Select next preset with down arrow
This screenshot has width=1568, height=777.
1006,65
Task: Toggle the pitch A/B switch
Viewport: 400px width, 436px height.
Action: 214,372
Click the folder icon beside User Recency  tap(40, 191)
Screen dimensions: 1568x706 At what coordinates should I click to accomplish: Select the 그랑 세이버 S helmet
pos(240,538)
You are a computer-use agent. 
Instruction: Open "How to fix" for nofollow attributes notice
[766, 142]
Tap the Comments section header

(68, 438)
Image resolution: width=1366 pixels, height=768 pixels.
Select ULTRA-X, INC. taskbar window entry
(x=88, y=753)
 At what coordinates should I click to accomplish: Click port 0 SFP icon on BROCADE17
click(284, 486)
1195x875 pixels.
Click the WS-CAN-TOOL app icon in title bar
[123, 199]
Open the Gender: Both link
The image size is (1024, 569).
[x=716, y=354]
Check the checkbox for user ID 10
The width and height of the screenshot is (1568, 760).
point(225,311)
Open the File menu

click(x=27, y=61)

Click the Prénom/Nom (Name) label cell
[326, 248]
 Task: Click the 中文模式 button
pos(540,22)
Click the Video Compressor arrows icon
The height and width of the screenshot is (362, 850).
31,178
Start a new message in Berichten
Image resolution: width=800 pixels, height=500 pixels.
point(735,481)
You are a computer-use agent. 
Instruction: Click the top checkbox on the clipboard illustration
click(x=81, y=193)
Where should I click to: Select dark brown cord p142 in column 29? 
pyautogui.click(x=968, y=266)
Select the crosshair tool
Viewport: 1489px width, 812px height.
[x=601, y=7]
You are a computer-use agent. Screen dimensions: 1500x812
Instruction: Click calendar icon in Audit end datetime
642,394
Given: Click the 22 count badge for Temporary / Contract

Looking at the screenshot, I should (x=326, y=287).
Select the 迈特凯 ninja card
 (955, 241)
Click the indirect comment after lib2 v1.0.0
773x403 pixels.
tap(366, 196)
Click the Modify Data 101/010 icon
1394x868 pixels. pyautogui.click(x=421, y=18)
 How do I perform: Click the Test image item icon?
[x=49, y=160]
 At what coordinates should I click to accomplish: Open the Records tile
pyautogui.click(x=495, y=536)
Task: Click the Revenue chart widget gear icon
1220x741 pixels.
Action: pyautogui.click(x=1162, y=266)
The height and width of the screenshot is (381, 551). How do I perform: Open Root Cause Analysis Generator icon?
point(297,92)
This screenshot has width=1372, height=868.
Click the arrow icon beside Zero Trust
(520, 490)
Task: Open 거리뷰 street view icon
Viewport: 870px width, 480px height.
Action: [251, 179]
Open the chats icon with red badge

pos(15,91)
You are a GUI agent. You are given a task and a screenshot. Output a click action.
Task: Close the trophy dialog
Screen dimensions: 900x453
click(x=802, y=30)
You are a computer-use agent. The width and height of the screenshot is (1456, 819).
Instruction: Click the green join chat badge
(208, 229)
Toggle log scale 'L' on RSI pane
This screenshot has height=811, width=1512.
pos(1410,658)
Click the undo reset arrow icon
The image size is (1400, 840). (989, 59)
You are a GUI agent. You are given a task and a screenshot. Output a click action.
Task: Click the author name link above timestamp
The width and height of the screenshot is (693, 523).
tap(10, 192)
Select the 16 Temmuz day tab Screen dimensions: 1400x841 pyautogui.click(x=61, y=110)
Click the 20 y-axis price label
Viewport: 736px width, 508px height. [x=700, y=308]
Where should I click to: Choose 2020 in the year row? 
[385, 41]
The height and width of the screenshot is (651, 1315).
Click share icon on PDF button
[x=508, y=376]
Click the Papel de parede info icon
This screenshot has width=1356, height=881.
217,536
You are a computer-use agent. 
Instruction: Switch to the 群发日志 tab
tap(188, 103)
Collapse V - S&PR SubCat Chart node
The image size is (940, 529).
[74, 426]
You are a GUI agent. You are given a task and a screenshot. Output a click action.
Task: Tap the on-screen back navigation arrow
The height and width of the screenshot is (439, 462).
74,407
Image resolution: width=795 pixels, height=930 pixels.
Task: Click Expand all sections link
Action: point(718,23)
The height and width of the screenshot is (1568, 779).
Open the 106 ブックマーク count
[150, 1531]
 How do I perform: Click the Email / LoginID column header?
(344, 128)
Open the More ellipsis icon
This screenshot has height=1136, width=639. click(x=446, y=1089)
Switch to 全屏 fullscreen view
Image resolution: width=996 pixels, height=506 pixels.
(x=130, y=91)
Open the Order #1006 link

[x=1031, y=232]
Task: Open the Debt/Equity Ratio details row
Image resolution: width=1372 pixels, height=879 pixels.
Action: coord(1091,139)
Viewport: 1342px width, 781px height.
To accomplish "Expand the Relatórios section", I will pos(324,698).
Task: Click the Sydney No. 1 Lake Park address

****

> **What you have to do**
Please turn the items from the line with "Click the 20 y-axis price label" up to and including the line with "[x=508, y=376]" into a two-column CSV headed item and answer. Give one row per item, with each value in a single quoted field and line breaks replaced by spaces.

> **Result for this task**
item,answer
"Click the 20 y-axis price label","Viewport: 736px width, 508px height. [x=700, y=308]"
"Where should I click to: Choose 2020 in the year row?","[385, 41]"
"The height and width of the screenshot is (651, 1315). Click share icon on PDF button","[x=508, y=376]"